There are different approaches depending on the version available, but they all essentially break down to transforming your document fields into separate documents in an "array", then "unwinding" that array with $unwind and doing successive $group stages in order to accumulate the output totals and arrays.
MongoDB 3.4.4 and above
Latest releases have special operators like $arrayToObject and $objectToArray which can make transfer to the initial "array" from the source document more dynamic than in earlier releases:
db.profile.aggregate([
{ "$project": {
"_id": 0,
"data": {
"$filter": {
"input": { "$objectToArray": "$$ROOT" },
"cond": { "$in": [ "$$this.k", ["gender","caste","education"] ] }
}
}
}},
{ "$unwind": "$data" },
{ "$group": {
"_id": "$data",
"total": { "$sum": 1 }
}},
{ "$group": {
"_id": "$_id.k",
"v": {
"$push": { "name": "$_id.v", "total": "$total" }
}
}},
{ "$group": {
"_id": null,
"data": { "$push": { "k": "$_id", "v": "$v" } }
}},
{ "$replaceRoot": {
"newRoot": {
"$arrayToObject": "$data"
}
}}
])
So using $objectToArray you make the initial document into an array of it's keys and values as "k" and "v" keys in the resulting array of objects. We apply $filter here in order to select by "key". Here using $in with a list of keys we want, but this could be more dynamically used as a list of keys to "exclude" where that was shorter. It's just using logical operators to evaluate the condition.

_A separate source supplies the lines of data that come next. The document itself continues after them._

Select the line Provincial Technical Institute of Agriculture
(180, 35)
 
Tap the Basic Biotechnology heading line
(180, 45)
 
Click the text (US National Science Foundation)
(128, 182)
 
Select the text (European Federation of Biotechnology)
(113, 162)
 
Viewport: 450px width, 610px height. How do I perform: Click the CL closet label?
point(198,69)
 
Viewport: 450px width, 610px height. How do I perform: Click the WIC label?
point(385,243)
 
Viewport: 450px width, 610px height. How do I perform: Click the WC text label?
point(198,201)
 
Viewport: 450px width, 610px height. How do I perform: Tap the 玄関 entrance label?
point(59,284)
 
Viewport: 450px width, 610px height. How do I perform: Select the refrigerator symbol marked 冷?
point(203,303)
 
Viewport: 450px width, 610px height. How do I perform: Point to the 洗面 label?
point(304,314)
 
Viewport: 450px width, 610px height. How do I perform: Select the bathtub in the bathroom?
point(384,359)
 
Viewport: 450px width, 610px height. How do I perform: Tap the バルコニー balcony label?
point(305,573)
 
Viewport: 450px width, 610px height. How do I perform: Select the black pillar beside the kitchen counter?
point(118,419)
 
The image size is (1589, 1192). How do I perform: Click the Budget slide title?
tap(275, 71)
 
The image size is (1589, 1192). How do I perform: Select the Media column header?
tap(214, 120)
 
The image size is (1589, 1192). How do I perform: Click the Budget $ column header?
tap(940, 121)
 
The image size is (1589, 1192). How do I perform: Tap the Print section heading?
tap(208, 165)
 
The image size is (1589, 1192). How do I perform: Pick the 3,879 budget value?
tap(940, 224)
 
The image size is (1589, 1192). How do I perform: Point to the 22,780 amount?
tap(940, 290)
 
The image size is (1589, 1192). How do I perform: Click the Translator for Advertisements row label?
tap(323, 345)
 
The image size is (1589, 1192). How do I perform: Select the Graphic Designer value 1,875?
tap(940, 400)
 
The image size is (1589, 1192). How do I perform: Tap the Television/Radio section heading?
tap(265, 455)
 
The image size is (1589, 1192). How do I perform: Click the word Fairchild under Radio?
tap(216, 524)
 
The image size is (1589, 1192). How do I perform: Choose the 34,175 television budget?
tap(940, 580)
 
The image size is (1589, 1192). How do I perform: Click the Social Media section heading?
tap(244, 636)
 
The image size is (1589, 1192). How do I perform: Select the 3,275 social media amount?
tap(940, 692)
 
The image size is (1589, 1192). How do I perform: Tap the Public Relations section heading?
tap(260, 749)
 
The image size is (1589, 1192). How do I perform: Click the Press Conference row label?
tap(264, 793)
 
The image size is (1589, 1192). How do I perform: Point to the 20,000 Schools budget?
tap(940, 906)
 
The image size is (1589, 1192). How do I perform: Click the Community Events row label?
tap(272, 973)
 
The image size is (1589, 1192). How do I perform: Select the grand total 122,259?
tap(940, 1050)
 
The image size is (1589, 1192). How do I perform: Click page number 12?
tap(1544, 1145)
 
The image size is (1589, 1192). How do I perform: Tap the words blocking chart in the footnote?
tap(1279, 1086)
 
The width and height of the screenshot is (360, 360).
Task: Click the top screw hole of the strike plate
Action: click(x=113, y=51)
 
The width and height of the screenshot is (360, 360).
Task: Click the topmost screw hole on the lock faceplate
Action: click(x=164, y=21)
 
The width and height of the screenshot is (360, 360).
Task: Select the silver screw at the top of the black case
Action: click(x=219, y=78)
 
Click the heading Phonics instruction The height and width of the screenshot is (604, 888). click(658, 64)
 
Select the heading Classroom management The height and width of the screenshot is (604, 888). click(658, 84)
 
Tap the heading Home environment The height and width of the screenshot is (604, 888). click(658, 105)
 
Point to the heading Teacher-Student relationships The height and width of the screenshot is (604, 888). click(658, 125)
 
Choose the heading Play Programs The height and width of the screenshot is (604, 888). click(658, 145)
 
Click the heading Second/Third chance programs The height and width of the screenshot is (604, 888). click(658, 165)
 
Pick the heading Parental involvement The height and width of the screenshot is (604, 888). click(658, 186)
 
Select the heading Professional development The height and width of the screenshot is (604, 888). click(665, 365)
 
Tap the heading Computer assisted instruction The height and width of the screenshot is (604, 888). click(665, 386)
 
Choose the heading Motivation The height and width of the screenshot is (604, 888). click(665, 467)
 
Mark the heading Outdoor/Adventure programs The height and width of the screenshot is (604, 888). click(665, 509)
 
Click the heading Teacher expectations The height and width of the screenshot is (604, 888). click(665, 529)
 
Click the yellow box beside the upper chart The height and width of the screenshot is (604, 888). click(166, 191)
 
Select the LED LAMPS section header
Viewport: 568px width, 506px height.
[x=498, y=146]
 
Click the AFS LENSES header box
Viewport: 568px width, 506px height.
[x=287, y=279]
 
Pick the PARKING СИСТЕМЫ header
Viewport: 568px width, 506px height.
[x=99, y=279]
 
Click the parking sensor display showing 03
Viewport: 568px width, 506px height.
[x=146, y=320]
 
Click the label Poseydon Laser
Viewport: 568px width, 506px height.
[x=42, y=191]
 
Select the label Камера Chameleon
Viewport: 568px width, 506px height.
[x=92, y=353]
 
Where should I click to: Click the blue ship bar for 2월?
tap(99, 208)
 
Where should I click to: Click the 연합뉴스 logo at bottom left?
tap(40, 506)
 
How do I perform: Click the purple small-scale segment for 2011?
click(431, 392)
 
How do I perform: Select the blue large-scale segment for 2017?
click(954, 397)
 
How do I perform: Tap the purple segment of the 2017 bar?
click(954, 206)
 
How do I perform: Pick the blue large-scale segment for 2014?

The end stage here uses $replaceRoot and since all our manipulation and "grouping" in between still keeps that "k" and "v" form, we then use $arrayToObject here to promote our "array of objects" in result to the "keys" of the top level document in output.
MongoDB 3.6 $mergeObjects
As an extra wrinkle here, MongoDB 3.6 includes $mergeObjects which can be used as an "accumulator" in a $group pipeline stage as well, thus replacing the $push and making the final $replaceRoot simply shifting the "data" key to the "root" of the returned document instead:
db.profile.aggregate([
{ "$project": {
"_id": 0,
"data": {
"$filter": {
"input": { "$objectToArray": "$$ROOT" },
"cond": { "$in": [ "$$this.k", ["gender","caste","education"] ] }
}
}
}},
{ "$unwind": "$data" },
{ "$group": { "_id": "$data", "total": { "$sum": 1 } }},
{ "$group": {
"_id": "$_id.k",
"v": {
"$push": { "name": "$_id.v", "total": "$total" }
}
}},
{ "$group": {
"_id": null,
"data": {
"$mergeObjects": {
"$arrayToObject": [
[{ "k": "$_id", "v": "$v" }]
]
}
}
}},
{ "$replaceRoot": { "newRoot": "$data" } }
])
This is not really that different to what is being demonstrated overall, but simply demonstrates how $mergeObjects can be used in this way and may be useful in cases where the grouping key was something different and we did not want that final "merge" to the root space of the object.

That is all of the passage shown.